**EXERCISE INPUT:**
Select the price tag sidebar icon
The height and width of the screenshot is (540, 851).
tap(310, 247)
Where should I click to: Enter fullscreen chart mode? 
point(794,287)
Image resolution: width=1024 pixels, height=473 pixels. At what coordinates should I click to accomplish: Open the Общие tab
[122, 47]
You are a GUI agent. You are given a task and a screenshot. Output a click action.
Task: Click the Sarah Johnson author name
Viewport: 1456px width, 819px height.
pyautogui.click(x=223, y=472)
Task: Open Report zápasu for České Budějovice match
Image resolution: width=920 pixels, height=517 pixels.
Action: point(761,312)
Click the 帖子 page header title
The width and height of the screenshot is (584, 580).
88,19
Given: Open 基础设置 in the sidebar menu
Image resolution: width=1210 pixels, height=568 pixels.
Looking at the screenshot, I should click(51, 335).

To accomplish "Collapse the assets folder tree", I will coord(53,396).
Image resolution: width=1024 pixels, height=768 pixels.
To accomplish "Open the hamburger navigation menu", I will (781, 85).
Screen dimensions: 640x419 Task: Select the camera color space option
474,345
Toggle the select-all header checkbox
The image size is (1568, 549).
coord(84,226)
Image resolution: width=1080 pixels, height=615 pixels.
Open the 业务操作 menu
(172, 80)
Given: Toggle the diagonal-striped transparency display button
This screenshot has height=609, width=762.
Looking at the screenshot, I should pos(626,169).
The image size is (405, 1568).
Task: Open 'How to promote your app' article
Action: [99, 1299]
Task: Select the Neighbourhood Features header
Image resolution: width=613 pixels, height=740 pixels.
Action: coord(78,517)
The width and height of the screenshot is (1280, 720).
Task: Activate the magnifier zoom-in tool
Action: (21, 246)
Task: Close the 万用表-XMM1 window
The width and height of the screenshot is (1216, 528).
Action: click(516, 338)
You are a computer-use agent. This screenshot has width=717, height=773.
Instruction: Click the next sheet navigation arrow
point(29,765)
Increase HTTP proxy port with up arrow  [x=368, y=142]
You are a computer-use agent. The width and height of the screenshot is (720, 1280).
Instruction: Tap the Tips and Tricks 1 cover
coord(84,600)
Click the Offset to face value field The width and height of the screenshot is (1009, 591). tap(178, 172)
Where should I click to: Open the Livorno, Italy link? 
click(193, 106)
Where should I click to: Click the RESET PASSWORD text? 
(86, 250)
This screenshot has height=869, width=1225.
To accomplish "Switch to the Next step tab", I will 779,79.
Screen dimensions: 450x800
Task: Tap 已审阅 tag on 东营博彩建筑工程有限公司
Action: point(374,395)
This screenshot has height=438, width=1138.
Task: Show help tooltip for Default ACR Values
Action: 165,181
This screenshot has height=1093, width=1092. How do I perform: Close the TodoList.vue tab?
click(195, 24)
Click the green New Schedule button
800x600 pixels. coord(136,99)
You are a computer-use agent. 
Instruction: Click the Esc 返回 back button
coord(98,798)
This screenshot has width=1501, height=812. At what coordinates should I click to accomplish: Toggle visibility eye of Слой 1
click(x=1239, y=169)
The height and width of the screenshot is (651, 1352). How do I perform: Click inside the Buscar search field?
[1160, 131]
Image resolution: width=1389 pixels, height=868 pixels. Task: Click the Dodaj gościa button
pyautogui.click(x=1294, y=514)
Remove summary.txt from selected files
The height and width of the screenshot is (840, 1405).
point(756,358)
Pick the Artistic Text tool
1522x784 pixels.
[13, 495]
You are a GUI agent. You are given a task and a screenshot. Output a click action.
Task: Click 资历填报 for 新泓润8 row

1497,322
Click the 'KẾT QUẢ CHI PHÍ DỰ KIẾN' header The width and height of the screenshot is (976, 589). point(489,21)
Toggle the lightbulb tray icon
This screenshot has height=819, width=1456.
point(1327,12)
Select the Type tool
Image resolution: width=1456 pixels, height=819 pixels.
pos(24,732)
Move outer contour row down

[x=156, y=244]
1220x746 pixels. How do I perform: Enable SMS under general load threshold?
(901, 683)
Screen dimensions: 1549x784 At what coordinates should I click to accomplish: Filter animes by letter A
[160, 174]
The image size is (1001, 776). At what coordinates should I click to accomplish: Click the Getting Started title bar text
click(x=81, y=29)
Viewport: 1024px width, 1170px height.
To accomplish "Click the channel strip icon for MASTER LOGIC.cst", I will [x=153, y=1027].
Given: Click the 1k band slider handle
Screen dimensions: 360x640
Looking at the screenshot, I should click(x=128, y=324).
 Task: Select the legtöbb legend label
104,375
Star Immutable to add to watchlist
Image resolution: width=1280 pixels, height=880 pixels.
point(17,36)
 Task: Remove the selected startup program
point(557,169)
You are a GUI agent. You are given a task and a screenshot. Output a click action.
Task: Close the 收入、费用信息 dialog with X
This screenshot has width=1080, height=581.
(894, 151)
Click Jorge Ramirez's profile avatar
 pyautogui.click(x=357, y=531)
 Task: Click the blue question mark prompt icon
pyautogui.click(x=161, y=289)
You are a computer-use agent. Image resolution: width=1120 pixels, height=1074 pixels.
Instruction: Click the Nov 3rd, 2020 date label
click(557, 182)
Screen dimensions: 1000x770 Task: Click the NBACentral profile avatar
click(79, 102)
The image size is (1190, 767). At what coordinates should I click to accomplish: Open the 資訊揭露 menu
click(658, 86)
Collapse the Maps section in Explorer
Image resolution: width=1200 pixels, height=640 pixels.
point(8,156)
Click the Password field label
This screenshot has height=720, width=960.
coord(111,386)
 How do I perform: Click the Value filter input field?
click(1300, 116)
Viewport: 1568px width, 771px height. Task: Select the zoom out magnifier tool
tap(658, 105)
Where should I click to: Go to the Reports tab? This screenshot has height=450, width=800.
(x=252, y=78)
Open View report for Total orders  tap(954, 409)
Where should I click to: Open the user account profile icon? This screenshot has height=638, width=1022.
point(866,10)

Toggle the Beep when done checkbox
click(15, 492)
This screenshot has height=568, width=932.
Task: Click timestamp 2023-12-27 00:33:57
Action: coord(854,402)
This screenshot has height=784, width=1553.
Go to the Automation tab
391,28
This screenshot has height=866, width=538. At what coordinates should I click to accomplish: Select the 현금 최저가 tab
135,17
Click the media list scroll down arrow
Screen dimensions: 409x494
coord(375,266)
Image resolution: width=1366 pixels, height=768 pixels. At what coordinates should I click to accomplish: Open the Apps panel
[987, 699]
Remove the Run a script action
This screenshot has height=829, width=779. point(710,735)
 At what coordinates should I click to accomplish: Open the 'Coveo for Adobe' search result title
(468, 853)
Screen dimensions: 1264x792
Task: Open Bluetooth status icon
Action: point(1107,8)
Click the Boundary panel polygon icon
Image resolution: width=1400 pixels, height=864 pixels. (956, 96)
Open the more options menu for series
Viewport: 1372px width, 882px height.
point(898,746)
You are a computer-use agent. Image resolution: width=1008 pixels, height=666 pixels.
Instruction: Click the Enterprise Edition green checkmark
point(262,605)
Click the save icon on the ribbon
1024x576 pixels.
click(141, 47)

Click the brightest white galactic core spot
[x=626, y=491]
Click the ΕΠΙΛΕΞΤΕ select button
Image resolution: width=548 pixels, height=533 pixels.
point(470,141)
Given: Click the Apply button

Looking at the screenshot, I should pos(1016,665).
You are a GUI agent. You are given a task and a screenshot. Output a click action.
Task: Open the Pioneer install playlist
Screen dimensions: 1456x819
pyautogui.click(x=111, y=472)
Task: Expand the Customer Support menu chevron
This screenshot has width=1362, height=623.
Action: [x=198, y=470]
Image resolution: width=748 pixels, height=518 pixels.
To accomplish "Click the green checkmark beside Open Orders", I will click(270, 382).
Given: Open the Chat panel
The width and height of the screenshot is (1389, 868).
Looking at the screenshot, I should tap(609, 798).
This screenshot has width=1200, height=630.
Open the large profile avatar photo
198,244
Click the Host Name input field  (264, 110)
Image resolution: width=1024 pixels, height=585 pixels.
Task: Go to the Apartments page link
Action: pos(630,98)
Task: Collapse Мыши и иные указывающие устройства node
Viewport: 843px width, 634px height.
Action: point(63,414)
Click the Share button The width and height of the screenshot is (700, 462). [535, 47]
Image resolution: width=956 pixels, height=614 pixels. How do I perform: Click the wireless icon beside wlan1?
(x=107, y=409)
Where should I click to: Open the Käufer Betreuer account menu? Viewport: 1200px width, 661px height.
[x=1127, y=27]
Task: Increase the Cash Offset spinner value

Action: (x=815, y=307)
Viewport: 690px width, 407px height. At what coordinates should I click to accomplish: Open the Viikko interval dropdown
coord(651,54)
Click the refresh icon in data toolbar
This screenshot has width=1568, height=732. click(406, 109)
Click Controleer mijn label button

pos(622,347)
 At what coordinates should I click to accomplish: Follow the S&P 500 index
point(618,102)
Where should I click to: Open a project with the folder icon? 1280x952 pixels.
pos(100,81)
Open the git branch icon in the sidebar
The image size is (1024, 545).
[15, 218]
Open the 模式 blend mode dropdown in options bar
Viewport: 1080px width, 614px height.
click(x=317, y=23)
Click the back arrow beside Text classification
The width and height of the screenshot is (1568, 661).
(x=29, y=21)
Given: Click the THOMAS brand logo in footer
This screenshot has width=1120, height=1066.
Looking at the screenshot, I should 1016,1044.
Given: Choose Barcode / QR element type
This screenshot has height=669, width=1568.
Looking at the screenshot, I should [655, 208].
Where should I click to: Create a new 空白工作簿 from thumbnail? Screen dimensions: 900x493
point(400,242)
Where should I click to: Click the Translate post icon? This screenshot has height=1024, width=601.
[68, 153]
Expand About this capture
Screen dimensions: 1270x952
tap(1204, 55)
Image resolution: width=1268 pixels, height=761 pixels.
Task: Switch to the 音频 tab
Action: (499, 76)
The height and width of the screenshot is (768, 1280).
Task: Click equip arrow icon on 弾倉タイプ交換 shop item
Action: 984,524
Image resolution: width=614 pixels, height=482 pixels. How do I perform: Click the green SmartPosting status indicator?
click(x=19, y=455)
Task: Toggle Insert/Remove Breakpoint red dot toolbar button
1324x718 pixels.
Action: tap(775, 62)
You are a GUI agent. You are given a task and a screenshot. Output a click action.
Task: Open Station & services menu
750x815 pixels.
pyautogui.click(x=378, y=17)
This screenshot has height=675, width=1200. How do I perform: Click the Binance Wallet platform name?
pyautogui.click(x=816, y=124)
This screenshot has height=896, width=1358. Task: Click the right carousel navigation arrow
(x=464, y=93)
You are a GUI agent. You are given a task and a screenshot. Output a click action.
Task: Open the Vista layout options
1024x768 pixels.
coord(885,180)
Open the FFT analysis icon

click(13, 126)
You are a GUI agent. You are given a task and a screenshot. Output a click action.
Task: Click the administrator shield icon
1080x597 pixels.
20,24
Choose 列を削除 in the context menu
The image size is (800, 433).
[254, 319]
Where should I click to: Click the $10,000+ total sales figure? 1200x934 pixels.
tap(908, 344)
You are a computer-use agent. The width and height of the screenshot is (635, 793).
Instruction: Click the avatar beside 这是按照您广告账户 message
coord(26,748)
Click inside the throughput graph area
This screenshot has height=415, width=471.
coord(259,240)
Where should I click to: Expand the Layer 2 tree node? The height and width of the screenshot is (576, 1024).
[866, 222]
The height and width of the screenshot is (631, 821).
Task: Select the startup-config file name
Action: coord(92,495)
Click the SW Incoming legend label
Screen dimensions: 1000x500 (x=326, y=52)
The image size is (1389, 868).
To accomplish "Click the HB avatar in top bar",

**WHAT IS EXPECTED:** Lines with the string "Choose": say how many appear in the entries above, giving the number alone.

**ANSWER TO THIS EXERCISE:** 2